Curiosity and Bravery: A Suzanne Selfors Book Review



Author Suzanne Selfors raised her son, Walker Ranson, on the Redwall series by Brian Jacques. They loved the action and adventure that came alongside an animal-centered fantasy book, and knew that they too wanted to write something together that shared those same ideals.

They knew that stories with squirrels, mice, rabbits and foxes had been done plenty of times. They were looking for an animal that had yet to play a large role in children’s literature, and thanks to the many hours Selfor has spent watching videos of wombats, Lola Budge was formed.

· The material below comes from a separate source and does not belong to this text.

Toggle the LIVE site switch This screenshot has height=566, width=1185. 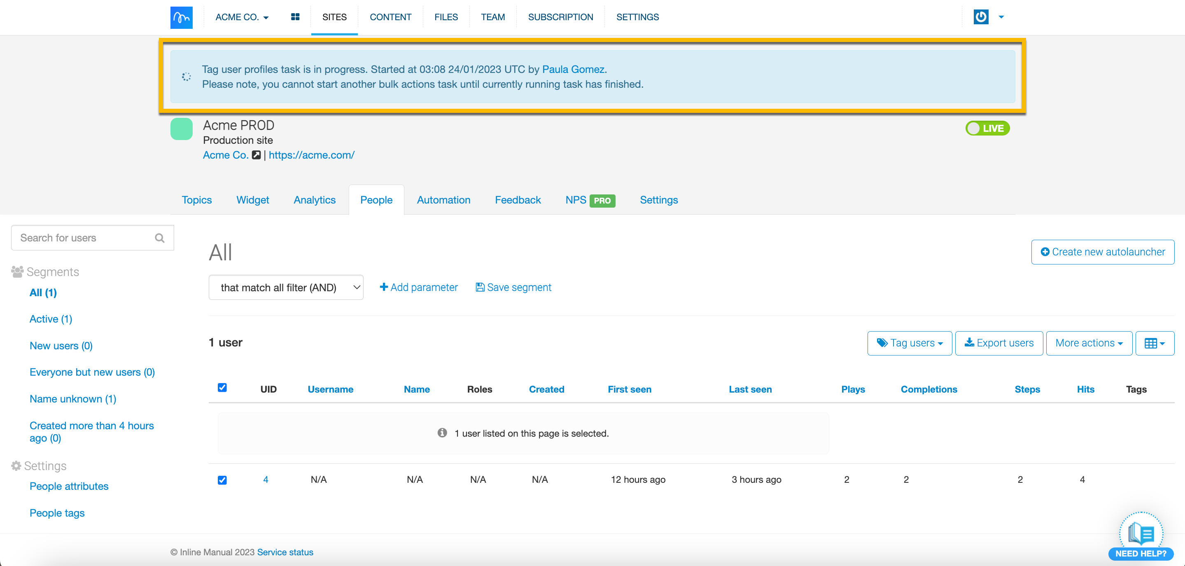point(987,128)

Lola Budge is the protagonist of Braver: A Wombat’s Tale, a story about a young wombat who takes on the task of saving her family, her neighbors, and ultimately, the entirety of Tassie Island. Lola is both curious and talkative, which is how she finds herself being delivered a cryptic message - T.B. is ready. It clearly has something to do with everyone in the Northern Forest being kidnapped by a Tassie Devil, a predator that their Queen banished many generations ago. Lola takes it upon herself to travel to the golden city of Dore to find the Queen and save everyone she loves.

Along the way, she makes friends, escapes predators and discovers more about her family than she ever bargained for. When Selfors and Ranson began writing the book, however, they very much made up the story as they went.

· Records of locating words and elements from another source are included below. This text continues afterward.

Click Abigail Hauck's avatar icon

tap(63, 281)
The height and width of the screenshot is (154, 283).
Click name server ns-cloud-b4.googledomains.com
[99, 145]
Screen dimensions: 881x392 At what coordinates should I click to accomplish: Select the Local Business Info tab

“We knew that our young wombat would take part in a grand adventure, we knew she'd be crossing her island, meeting lots of other critters and facing danger,” Selfors said. “Some of the characters came from my brain, some from Walker's. I've written over 30 books for young readers and I never outline. So the story reveals itself to me as I go. That's the fun part.”

This was the first time that Selfors was writing with a partner, and it took them a while to find a happy medium of how they wanted the story to go. Selfors wanted more humor; Ranson wanted to go darker. In the end, Selfors would write a chapter focusing on pacing and dialogue before Ranson would add descriptions and action scenes.

At the end of the story, Lola not only saves the city and her loved ones but gets to play a role in the city’s history. Her story of how she persevered and created a change is placed into a new edition of her favorite book, The Tales of Tassie Island.

The story touches on environmental degradation, empathy, bravery and politics of poverty in a way that gets children to question what is right versus what is happening in the current state of the world. The storyline also gets children excited to turn the page and see what Lola and her friends will do next.

Braver: A Wombat’s Tale gives the children’s fantasy genre a take at modern, impactful storytelling. It combines action and adventure with humanity to bring out the best in each character and each reader.